Kembali ke kitab Kisah Para Rasul, kita akan mempelajari tiga peristiwa penerimaan Roh Kudus yang tercatat di Kisah Para Rasul.

Kisah Para Rasul 8:15-17 (TB) 15 Setibanya di situ kedua rasul itu berdoa, supaya orang-orang Samaria itu beroleh Roh Kudus. 16 Sebab Roh Kudus belum turun di atas seorang pun di antara mereka, karena mereka hanya dibaptis dalam nama Tuhan Yesus. 17 Kemudian keduanya menumpangkan tangan di atas mereka, lalu mereka menerima Roh Kudus.

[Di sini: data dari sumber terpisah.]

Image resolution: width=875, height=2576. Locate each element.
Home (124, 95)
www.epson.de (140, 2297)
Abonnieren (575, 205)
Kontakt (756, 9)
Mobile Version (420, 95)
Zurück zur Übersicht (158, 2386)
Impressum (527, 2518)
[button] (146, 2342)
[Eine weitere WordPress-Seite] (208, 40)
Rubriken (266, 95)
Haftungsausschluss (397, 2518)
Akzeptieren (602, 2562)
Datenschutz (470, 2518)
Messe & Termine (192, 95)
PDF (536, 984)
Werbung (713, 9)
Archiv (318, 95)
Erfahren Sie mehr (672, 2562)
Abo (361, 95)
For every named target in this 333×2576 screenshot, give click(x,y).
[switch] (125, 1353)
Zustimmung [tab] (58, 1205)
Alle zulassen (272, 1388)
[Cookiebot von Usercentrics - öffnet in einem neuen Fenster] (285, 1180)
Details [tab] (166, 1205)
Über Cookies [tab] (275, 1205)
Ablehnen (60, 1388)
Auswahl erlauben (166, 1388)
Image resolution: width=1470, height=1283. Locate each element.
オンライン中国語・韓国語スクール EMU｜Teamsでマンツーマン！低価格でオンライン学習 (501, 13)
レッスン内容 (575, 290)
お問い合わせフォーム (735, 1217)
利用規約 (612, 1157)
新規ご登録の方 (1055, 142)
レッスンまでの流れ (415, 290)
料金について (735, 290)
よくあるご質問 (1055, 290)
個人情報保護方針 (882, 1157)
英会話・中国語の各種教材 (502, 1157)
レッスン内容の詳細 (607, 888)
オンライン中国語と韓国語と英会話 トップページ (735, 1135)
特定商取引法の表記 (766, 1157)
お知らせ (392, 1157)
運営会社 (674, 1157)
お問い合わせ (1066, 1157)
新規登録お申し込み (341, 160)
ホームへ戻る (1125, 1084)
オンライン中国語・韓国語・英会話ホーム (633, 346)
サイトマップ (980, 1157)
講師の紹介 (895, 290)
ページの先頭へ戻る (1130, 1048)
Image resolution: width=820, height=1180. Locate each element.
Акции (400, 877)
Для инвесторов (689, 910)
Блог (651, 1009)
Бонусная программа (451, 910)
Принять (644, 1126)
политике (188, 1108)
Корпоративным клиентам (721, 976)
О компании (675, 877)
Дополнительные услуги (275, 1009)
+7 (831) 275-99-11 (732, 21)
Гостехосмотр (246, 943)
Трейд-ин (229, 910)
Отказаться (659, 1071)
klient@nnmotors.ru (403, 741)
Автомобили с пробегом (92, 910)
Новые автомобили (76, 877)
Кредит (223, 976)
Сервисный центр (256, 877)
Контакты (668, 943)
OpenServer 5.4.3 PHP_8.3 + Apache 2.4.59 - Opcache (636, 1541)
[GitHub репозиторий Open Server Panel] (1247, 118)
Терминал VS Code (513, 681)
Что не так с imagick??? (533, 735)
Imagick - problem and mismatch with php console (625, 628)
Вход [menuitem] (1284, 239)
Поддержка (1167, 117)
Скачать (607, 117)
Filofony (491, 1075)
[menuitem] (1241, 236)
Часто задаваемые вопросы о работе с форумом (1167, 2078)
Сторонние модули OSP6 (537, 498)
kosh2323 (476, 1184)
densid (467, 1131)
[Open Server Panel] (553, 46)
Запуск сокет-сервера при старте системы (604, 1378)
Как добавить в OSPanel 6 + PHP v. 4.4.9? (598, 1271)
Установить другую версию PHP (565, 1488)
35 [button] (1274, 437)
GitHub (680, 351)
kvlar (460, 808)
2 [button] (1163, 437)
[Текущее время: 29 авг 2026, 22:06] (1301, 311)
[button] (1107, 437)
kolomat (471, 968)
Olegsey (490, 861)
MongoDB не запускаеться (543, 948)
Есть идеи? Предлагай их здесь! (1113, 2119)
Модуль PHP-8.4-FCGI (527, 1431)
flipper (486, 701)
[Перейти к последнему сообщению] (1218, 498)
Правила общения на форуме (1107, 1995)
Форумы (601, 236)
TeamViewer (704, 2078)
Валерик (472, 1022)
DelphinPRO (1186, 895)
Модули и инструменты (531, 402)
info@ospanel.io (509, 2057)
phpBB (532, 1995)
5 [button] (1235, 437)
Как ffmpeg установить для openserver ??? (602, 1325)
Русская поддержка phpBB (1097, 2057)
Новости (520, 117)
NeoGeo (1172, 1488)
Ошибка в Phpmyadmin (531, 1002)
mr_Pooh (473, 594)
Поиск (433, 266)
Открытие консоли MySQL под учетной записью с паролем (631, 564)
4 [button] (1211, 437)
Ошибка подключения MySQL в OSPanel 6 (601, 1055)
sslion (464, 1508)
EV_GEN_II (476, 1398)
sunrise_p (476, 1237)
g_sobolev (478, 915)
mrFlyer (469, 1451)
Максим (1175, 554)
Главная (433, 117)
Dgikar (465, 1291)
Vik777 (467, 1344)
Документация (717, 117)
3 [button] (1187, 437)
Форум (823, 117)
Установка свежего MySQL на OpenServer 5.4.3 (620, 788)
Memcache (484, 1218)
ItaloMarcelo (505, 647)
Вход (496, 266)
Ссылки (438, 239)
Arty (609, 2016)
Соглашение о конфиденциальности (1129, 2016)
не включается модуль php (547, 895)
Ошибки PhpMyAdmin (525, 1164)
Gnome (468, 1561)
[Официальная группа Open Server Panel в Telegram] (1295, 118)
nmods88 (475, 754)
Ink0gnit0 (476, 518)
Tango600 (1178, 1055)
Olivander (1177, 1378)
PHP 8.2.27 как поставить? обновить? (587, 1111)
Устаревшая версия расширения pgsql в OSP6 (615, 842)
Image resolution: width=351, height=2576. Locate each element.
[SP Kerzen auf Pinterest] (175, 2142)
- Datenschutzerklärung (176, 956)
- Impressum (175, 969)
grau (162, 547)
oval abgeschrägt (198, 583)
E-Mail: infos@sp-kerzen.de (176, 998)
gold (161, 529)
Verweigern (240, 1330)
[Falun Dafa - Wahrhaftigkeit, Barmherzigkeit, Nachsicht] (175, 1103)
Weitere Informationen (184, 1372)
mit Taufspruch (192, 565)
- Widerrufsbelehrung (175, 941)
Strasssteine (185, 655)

Kisah Para Rasul 10:44-47 (TB) 44 Ketika Petrus sedang berkata demikian, turunlah Roh Kudus ke atas semua orang yang mendengarkan pemberitaan itu. 45 Dan semua orang percaya dari golongan bersunat yang menyertai Petrus, tercengang-cengang, karena melihat, bahwa karunia Roh Kudus dicurahkan ke atas bangsa-bangsa lain juga, 46 sebab mereka mendengar orang-orang itu berkata-kata dalam bahasa roh dan memuliakan Allah. Lalu kata Petrus: 47 “Bolehkah orang mencegah untuk membaptis orang-orang ini dengan air, sedangkan mereka telah menerima Roh Kudus sama seperti kita?”

Kisah Para Rasul 19:1-7 (TB) 1 Ketika Apolos masih di Korintus, Paulus sudah menjelajah daerah-daerah pedalaman dan tiba di Efesus. Di situ didapatinya beberapa orang murid. 2 Katanya kepada mereka: “Sudahkah kamu menerima Roh Kudus, ketika kamu menjadi percaya?” Akan tetapi mereka menjawab dia: “Belum, bahkan kami belum pernah mendengar, bahwa ada Roh Kudus.” 3 Lalu kata Paulus kepada mereka: “Kalau begitu dengan baptisan manakah kamu telah dibaptis?” Jawab mereka: “Dengan baptisan Yohanes.” 4 Kata Paulus: “Baptisan Yohanes adalah pembaptisan orang yang telah bertobat, dan ia berkata kepada orang banyak, bahwa mereka harus percaya kepada Dia yang datang kemudian dari padanya, yaitu Yesus.” 5 Ketika mereka mendengar hal itu, mereka memberi diri mereka dibaptis dalam nama Tuhan Yesus. 6 Dan ketika Paulus menumpangkan tangan di atas mereka, turunlah Roh Kudus ke atas mereka, dan mulailah mereka berkata-kata dalam bahasa roh dan bernubuat. 7 Jumlah mereka adalah kira-kira dua belas orang.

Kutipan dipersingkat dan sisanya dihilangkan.